Extended Data Fig. 1 Intratumoural myeloid and Treg cell content correlates with tiragolumab plus atezolizumab outcome but not placebo plus atezolizumab.

a, Forest plot comparing tiragolumab plus atezolizumab versus placebo plus atezolizumab in patients with tumours expressing high or low gene levels (cutoff by median expression) of CD274, TIGIT, CD226, and PVR in CITYSCAPE. Hazard ratio and 95% confidence interval were determined using univariate Cox model. The dots represent the hazard ratio and the horizontal bars the 95% confidence interval. b–e, Kaplan–Meier curves comparing PFS in patients with tumours enriched (solid lines) or not enriched (dashed lines) for TAMs (b), Tregs (c), CD16-high monocytes (d), and CD8 + T effector cells (T-eff) (e).

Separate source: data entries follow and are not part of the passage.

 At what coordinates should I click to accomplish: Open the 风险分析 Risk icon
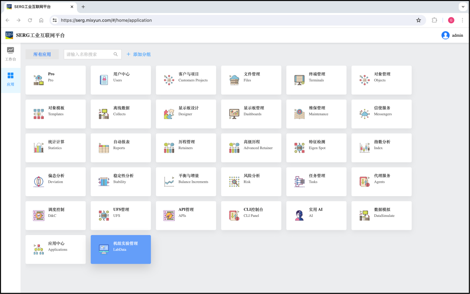(x=234, y=182)

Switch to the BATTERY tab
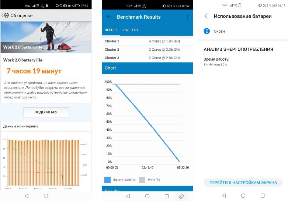(131, 30)
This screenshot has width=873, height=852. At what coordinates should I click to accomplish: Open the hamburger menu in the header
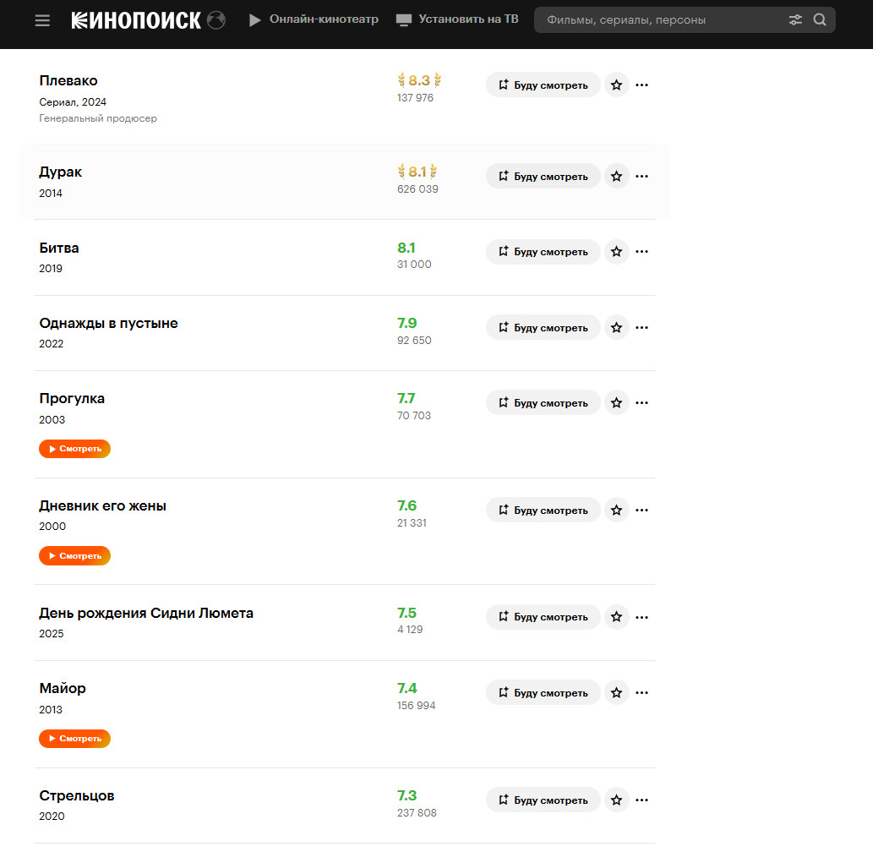tap(42, 20)
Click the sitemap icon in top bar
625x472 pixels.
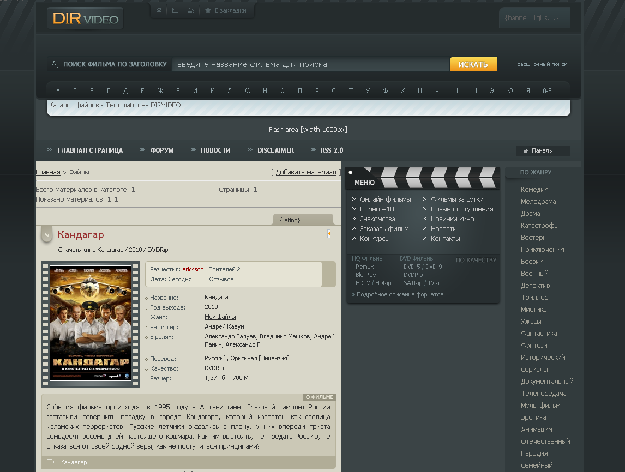(191, 10)
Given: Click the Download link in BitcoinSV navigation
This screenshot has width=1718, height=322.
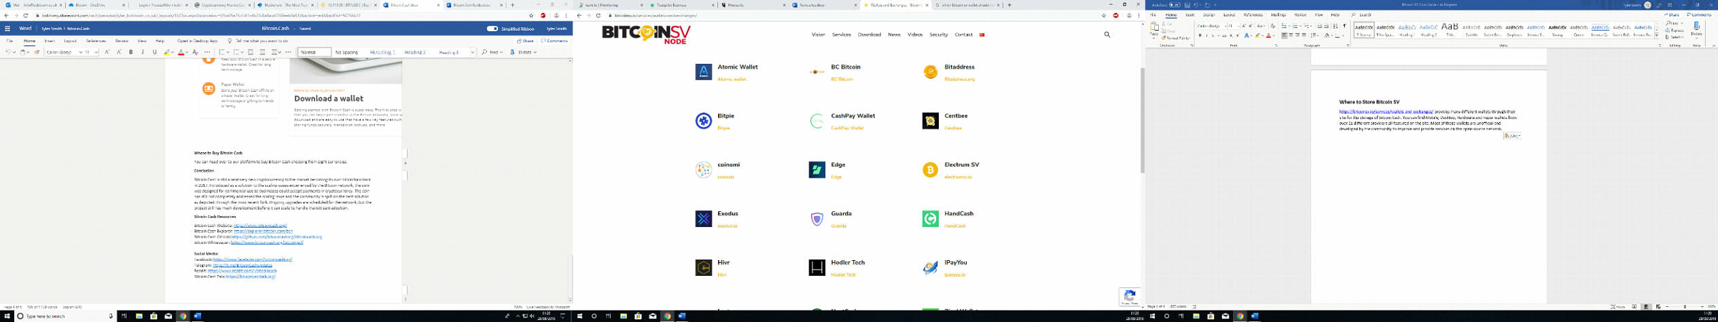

Enrichment or not was determined by the median cell type signature score cutoffs. f, g, Kaplan–Meier curves comparing the PFS (f) and OS (g) in PD-L1-positive patients from the phase 3 NSCLC OAK study who received atezolizumab monotherapy and had tumours enriched for TAMs. h, i, Kaplan–Meier curves comparing the PFS (h) and OS (i) in PD-L1-positive patients from the phase 3 NSCLC OAK study who received atezolizumab monotherapy and had tumours enriched for Tregs. f-i, Hazard ratio and 95% confidence interval were determined using univariate Cox model, and P values were estimated using the log-rank test.

Extended Data Fig. 2 Correlation of bulk RNA-seq-based cell type signature scores with multiplex immunofluorescence.

a, b, Correlation of TAM signature with CD68+ cells by mIF (a) and Treg signature with FoxP3+ cells by mIF (b). Two-tailed Pearson correlation; n = 27. mIF, multiplex immunofluorescence.

Extended Data Fig. 3 The proportion of proliferation cells and major cell types in PBMC.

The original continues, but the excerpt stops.